Miracle of Survival
Miracle of Survival
The arborist explained our gorgeous clump of giant bamboo had to be cut down to protect the power lines and our home. It had grown from a tiny clump laboriously cut out from a friend’s garden (with a chainsaw and giant axe) to five times its height and was ever-expanding in girth. It was with considerable sadness that I watched the 40-50 feet tall stalks cut down one by one. The adjacent Japanese tulip tree had long been there before the bamboo clump took over. One of my mother’s favorites, I had uprooted it from my parents’ garden, so it was precious to me. Since I wanted to preserve that tree, it would be impossible to use a stump grinder to dig out the bamboo stumps that grew out of the dense roots running at least 2 feet deep below the surface. No shovel would cut through that density. This would mean constantly cutting back new bamboo shoots growing from the stumps.
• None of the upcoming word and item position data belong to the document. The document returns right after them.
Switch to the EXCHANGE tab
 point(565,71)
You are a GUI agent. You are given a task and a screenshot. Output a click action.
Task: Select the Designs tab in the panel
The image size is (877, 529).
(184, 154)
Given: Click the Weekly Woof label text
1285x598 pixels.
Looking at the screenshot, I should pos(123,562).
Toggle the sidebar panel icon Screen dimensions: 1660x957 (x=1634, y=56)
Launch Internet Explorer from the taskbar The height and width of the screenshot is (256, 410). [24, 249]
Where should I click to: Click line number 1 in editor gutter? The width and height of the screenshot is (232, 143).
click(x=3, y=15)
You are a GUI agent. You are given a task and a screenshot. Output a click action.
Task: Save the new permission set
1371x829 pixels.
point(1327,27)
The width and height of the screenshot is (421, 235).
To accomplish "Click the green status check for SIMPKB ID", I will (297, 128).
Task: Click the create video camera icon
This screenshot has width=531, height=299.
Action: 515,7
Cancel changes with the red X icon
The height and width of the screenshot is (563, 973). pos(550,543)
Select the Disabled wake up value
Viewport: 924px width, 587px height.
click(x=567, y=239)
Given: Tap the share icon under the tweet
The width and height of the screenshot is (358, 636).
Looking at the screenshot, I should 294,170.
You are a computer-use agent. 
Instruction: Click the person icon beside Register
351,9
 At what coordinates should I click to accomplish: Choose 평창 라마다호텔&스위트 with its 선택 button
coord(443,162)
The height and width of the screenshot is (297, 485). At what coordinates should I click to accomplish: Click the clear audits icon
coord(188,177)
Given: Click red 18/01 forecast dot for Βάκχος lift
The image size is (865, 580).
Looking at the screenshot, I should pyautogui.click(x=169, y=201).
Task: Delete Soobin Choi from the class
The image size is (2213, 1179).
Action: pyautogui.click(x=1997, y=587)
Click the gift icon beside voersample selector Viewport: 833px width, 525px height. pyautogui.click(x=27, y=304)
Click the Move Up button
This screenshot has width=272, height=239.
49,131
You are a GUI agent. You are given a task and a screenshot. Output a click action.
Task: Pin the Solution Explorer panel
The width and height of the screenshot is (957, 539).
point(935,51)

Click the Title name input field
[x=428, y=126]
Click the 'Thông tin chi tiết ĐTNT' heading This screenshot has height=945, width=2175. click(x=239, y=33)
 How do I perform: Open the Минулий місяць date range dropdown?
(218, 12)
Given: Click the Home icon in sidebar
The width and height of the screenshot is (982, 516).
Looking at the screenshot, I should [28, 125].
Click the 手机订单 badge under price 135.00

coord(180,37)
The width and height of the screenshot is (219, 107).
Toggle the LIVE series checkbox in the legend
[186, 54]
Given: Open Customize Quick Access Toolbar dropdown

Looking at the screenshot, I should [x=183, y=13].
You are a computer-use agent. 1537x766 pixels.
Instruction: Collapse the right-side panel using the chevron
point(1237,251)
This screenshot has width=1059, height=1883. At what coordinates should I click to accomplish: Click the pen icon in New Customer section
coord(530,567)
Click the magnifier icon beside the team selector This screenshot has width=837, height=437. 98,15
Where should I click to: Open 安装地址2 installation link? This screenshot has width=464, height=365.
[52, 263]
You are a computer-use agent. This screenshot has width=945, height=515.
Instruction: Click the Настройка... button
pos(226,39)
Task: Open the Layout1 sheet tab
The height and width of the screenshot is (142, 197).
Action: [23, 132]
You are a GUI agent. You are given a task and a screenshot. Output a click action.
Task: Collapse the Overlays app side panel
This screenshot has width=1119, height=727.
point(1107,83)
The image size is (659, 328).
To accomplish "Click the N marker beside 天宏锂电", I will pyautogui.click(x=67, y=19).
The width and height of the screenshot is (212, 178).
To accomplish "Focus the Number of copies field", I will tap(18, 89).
Throwing papaya seeds on the bamboo stump bed was a complete experiment. Would any papaya be able to grow in such a densely packed and living root system?
To our astonishment, a tiny papaya tree began to emerge in the late spring. Meanwhile, we continued to trim off all emerging bamboo shoots.
That first emerging papaya tree grew next to a brick and some tightly packed bamboo stumps. I felt tempted to move it. How could it survive in such a pinched area? But the baby tree continued to grow. It grew around the brick and the stumps with a ledge in its trunk. One miraculous day, it even produced blooms. Several weeks later, the first bloom turned into a tiny fruit.
Today, five months later, at the end of October, that first papaya tree is now taller than the adjacent Japanese tulip tree with large, green papaya covering its trunk. Other papaya trees have grown up around it, much thinner, younger, and a few have some small fruit, too.
The bamboo stalks have long since stopped coming up. The papaya trees took care of that for us.
What is nature teaching? That there are natural, creative solutions to what seem like insurmountable issues. Here, yet again, there is a magnificent miracle of not only survival but also of thriving against all odds.